Ritual of Fire (Cesar Aldo Book 3) by D.V Bishop

Publisher ‏ : ‎ Pan; Main Market edition (15 Feb. 2024)
Language ‏ : ‎ English
Paperback ‏ : ‎ 400 pages
ISBN-10 ‏ : ‎ 1529096502
ISBN-13 ‏ : ‎ 978-1529096507

Book Blurb

Florence. Summer, 1538.

A night patrol finds a rich merchant hanged and set ablaze in the city’s main piazza. More than mere murder, this killing is intended to put the fear of God into Florence. Forty years earlier on this date, puritanical monk Girolamo Savonarola was executed the same way in the same place. Does this new killing mean Savonarola’s vengeful spirit has risen again?
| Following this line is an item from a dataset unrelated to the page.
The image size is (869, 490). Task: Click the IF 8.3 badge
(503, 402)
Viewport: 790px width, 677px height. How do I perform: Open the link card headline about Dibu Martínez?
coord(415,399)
Or are his fanatical disciples plotting to revive the monk’s regime of holy terror? Cesare Aldo has his suspicions but is hunting thieves and fugitives in the Tuscan countryside, leaving Constable Carlo Strocchi to investigate the ritual killing. When another important merchant is slain even more publicly than the first, those rich enough to escape the summer heat are fleeing to their country estates. But the Tuscan hills can also be dangerous places.

Soon growing religious fervor combines with a scorching heatwave to drive the city ever closer to madness, while someone is stalking powerful men that forged lifelong alliances during the dark days of Savonarola and his brutal followers. Unless Aldo and Strocchi can work together to stop the killer, Florence could become a bonfire of the vanities once more. . . .

My Review

Ritual of Fire is the third book in the fabulous Cesar Aldo series. This book picks up the story just after the previous book with Aldo now dealing with crime in the countryside just outside Florence as an officer of the court. His once friend and contemporary Strocchi staying in Florence with his wife and baby daughter. Whilst Aldo is arresting known thief Lippo, in the city a body is burned in the Piazza della Signoria, and proclimations claim that Savonarola is back in the city although he was killed over forty years ago. As the heat rises. both in temperature, the fire killing of victims, suspense and in pressure to solve the crime quickly, Strocchi and Aldo need to work together and put their differences aside.

Ritual of Fire put me back in my favourite city of Florence, in my favourite period and back with intriguing Cesar Aldo. After respecting Strocchi’s wishes he has taken himself away from the hub of Florence into the more relaxed life in the countryside. I love that Aldo is a man of his word, taking himself away so Strocchi so they don’t have to work together after their disagreement, even though it is detremental to his career. Aldo is still living the simple life, no posessions, no luxuries just a hut with a bed at the edge of a village and no real trouble until his arrest of thief Lippo starts a chain of events that take him back to Florence and to the same case as Strocchi. Strocchi is promoted and in charge of the investigation into the body burned in the Piazza del Signoria and the proclomations posted that Savonarola is back. He is feeling the pressure from those above him and beginning to miss his mentor Aldo. As well as Aldo and Strocchi, their boss Bindi and Aldo’s nemesis the ruthless and arrogant silk merchant Ruggerio all make a return.

I think Ritual of Fire is my favourite book so far in this fabulous series. The writing and storytelling is masterful, really bringing sixteenth century Florence to life. I loved that he brought Savonorla into this book, a monk who forty years ago held Florence in his hand, who advocated the destruction of posessions, art and literature in order to lead a more religious life. The fervour this causes adds to the suspense and almost gives the murders legitimacy if they are in the name of Savonarola. D.V Bishop captures the atmosphere of this fervour brilliantly, and his descriptions of the of the murders, the smell that invokes is very realistic. The tension builds with speed, with the Otto, the criminal court, under pressure from Cosmo de Medici, and keeps it’s hold as the plot twists and turns.

D.V Bishop’s Aldo Cesare series just gets better and better, and Ritual of Fire is in my opinion the best book so far. His writing is evocative of sixteenth century Florence, capturing the beauty af the city and the countryside surrounding it, the cultural and social norms of the period and the sights and smells. The suspense builds and there is an undercurrent of menace that underpinns the plot with it’s grisly murders and religious fervour. This is another outstanding read from D.V Bishop, with the perfect mix of fact and fiction, fabulous characters and a a dark and sinister plot line; historical fiction at its best. I can’t wait for the next book in the series.

I’d like to thank Philippa McEwan and Pan Macmillan for my copy of this book in return for my honest review.